In the following section, you’ll learn how to use Sklearn to automatically identify and remove outliers.

## Identify and Remove Outliers Automatically with Sklearn

In this section, we’ll explore how to identify and remove outliers automatically, using the popular Sci-kit Learn library. For this, we’ll make use of the `LocalOutlierFactor`

class, which is used to find data points that are further away from others.

This works best for data that has fewer features. As the number of features increases, this can become less reliable.
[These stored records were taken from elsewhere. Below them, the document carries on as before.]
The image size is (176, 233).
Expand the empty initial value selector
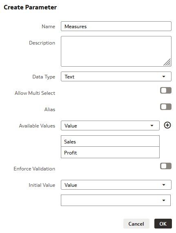pos(116,200)
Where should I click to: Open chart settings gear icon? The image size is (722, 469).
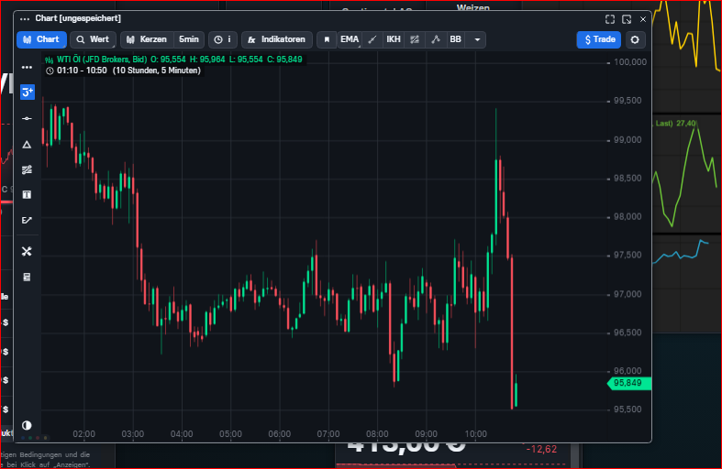tap(635, 39)
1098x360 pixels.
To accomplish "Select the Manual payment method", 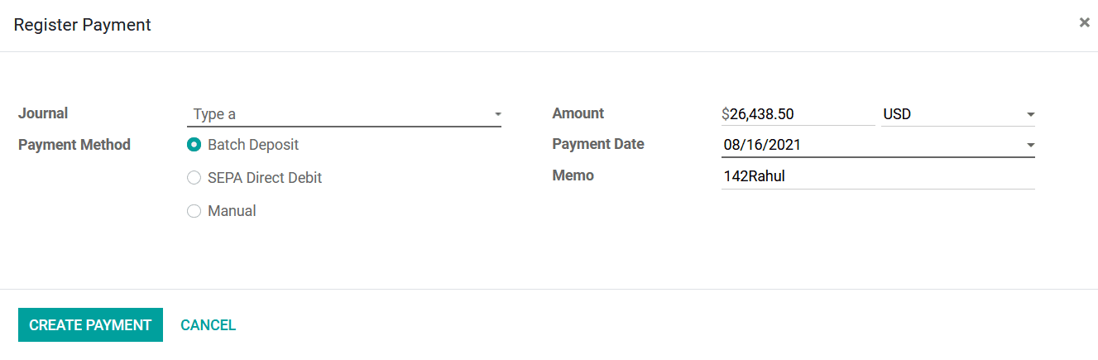I will pos(194,211).
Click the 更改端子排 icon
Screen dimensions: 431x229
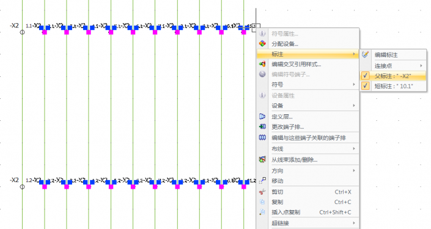point(262,126)
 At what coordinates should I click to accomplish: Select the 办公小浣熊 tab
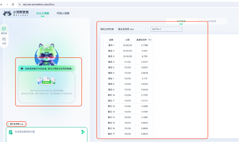pyautogui.click(x=43, y=13)
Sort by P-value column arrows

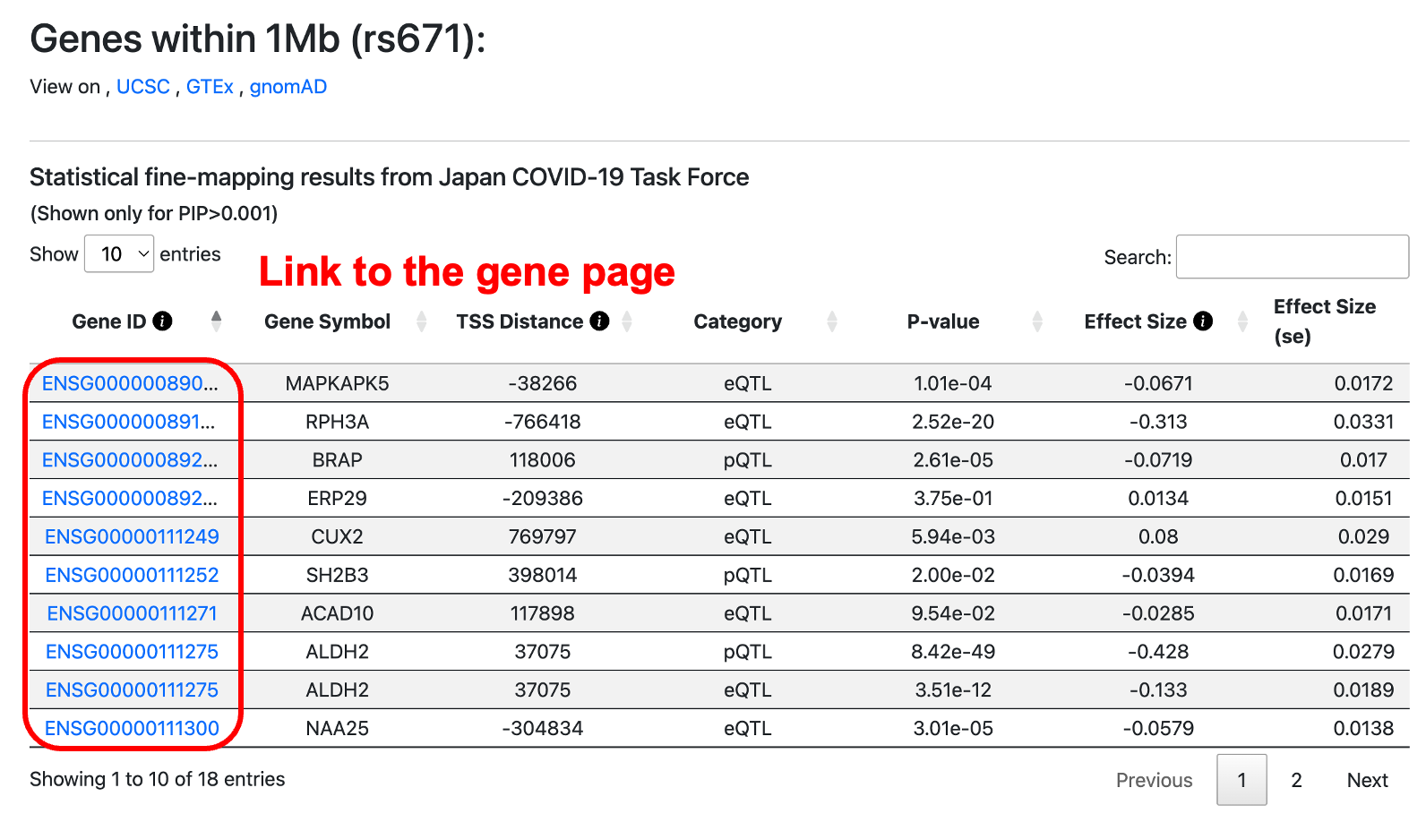click(x=1037, y=321)
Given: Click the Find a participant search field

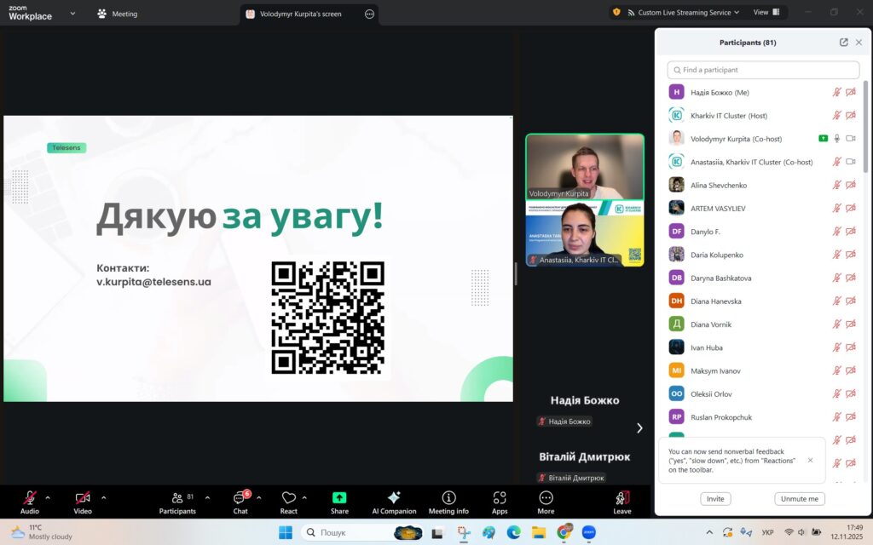Looking at the screenshot, I should (763, 70).
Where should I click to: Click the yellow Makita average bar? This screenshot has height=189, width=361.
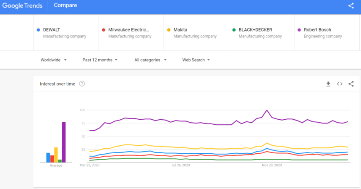[x=56, y=155]

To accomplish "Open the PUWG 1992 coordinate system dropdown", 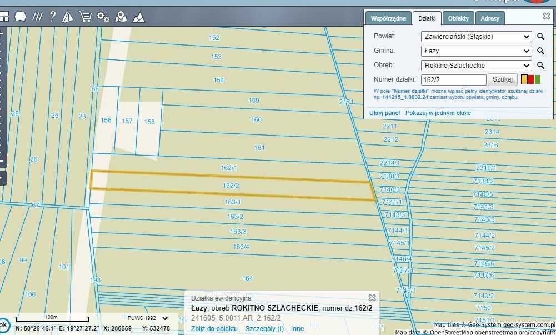I will click(148, 318).
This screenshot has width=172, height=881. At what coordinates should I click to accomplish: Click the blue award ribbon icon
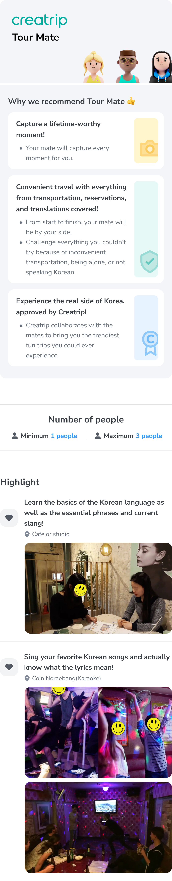tap(150, 343)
The method works by assigning a score to each data point based on how isolated the data point is. When data have a higher score, they are identified to be outliers.

Let’s take a look at how this method works:

```
# Using Sklearn to Automatically Identify and Remove Outliers
from sklearn.neighbors import LocalOutlierFactor
outlier_factor = LocalOutlierFactor()
outliers = outlier_factor.fit_predict(data_with_outliers.reshape(-1, 1))
outliers_mask = data_with_outliers != outliers
outliers_removed = data_with_outliers[outliers_mask]
print(len(outliers_removed))
```

Let’s break down what we did in the code block above:

- We imported the
`LocalOutlierFactor`

class and instantiated it - We then applied the
`.fit_predict()`

method, passing in our dataset - We then created a boolean mask to identify which records passed the threshold of not being outliers
- Finally, we filtered these out by applying the mask as an index

While this approach is fast, it abstracts a lot of the process. This can be helpful if you’re just testing things out but can be tricky if you need to understand the ins and outs of your process. To learn more about the Local Outlier Factor class, check out the official documentation.

## Conclusion

In the realm of machine learning models, data cleaning stands tall as a pivotal phase influencing the triumph or downfall of your models. Within this domain, the identification and eradication of extreme values emerge as an indispensable skill set for data analysts and scientists. This tutorial proficiently delves into the removal of outliers from datasets using Python. By traversing through methodologies like z-scores, interquartile ranges, and the automation prowess of Sci-kit Learn, it illuminates the path toward robust data preprocessing.

Outliers, often considered anomalies, linger outside the normal spectrum of dataset values, exerting potential harm on model performance if left unattended. The tutorial’s comprehensive breakdown vividly illustrates their impact, underlining the necessity of meticulous outlier identification and discernment. By crafting a sample dataset, visualizing it through boxplots and histograms, and meticulously employing z-scores and interquartile ranges, this tutorial not only imparts practical knowledge but also instills the importance of understanding data distributions before wielding outlier removal techniques. The emphasis on threshold customization and cautious outlier removal echoes the sentiment that their presence demands scrutiny—distinguishing between true data points and entry errors is paramount. Lastly, the introduction to Sklearn’s automated outlier detection offers a swift yet abstracted approach, ideal for quick assessments but with a caveat of potential oversights in intricate processes.